(Collection entries)

+ + + + + + +

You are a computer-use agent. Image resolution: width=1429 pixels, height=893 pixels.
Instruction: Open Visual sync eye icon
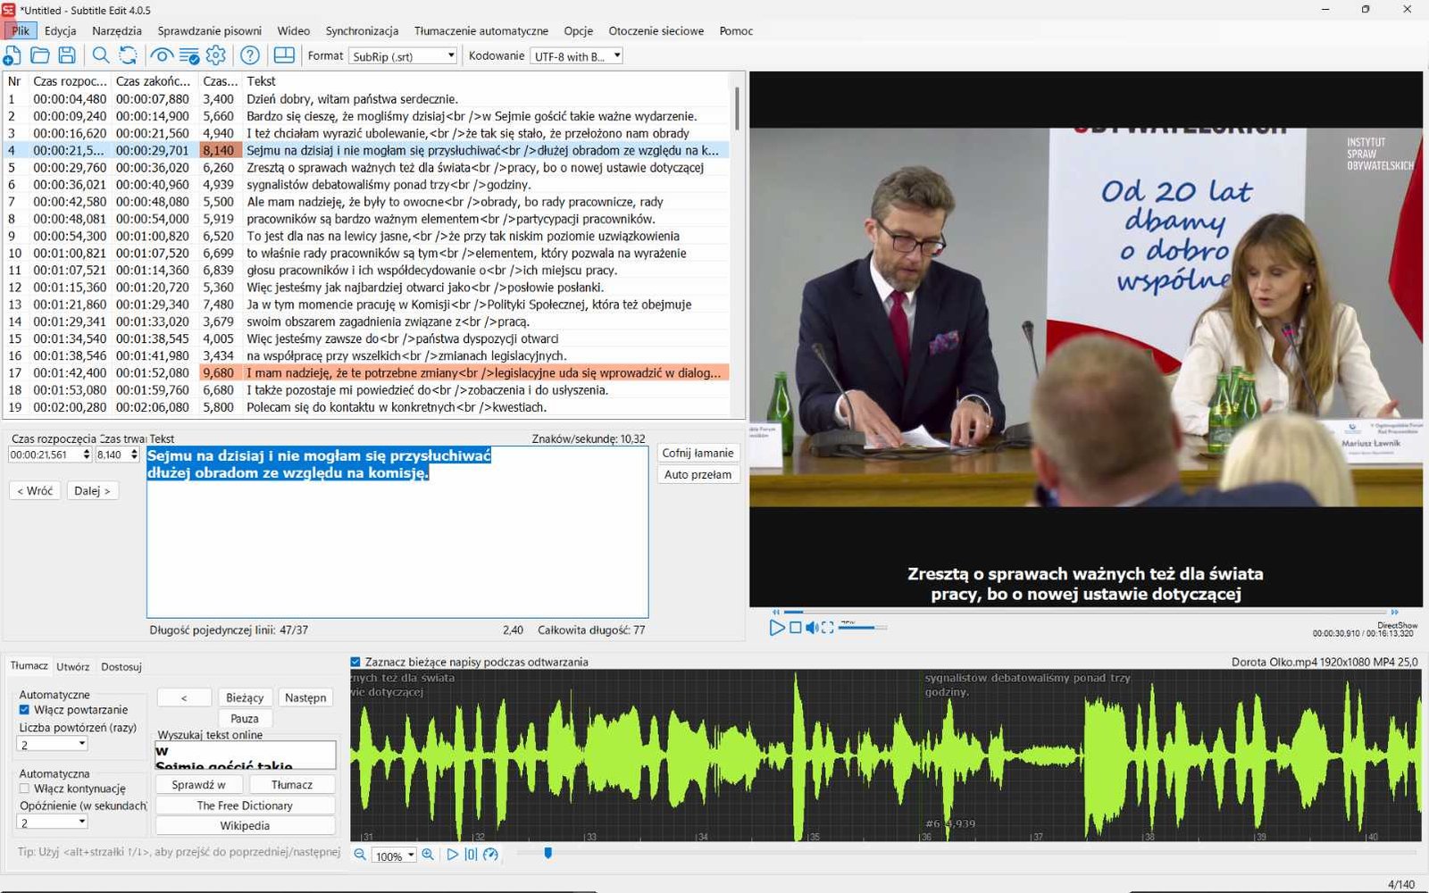162,55
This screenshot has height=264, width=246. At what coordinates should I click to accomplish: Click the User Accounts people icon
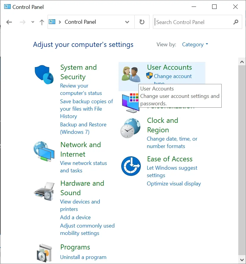pos(131,74)
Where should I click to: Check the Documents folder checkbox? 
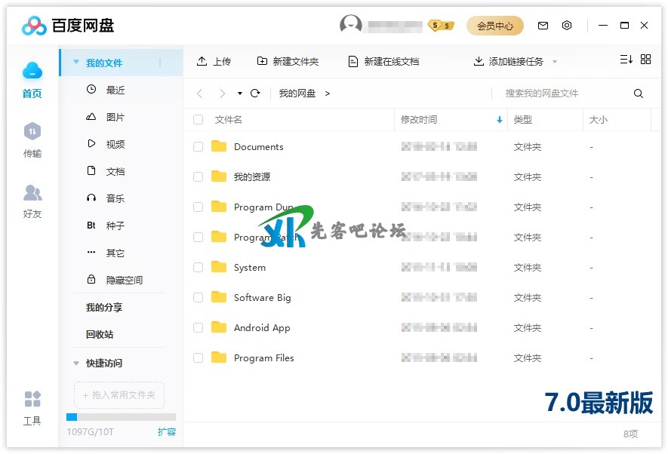pyautogui.click(x=199, y=147)
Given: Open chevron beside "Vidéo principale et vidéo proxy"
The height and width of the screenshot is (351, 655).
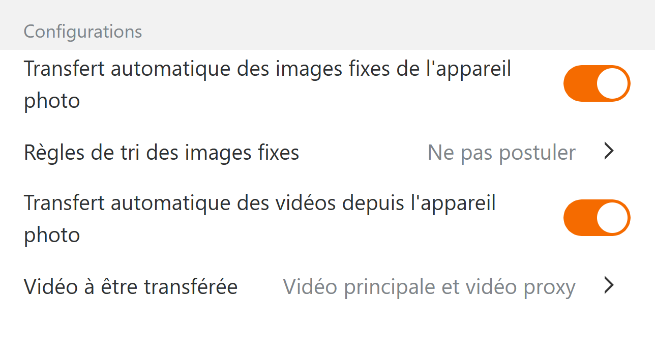Looking at the screenshot, I should (x=609, y=286).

+ + + + + + +

■ PROBLEM DETAILS:
Your copy should match every entry above exactly and contain no pictures.

■ PROBLEM SOLUTION:
You are a computer-use agent. Image resolution: width=1429 pixels, height=893 pixels.
Instruction: Open Visual sync eye icon
162,55
This screenshot has height=264, width=246. At what coordinates should I click to accomplish: Click the User Accounts people icon
pos(131,74)
Where should I click to: Check the Documents folder checkbox? 
pyautogui.click(x=199, y=147)
Given: Open chevron beside "Vidéo principale et vidéo proxy"
The height and width of the screenshot is (351, 655).
Looking at the screenshot, I should (x=609, y=286).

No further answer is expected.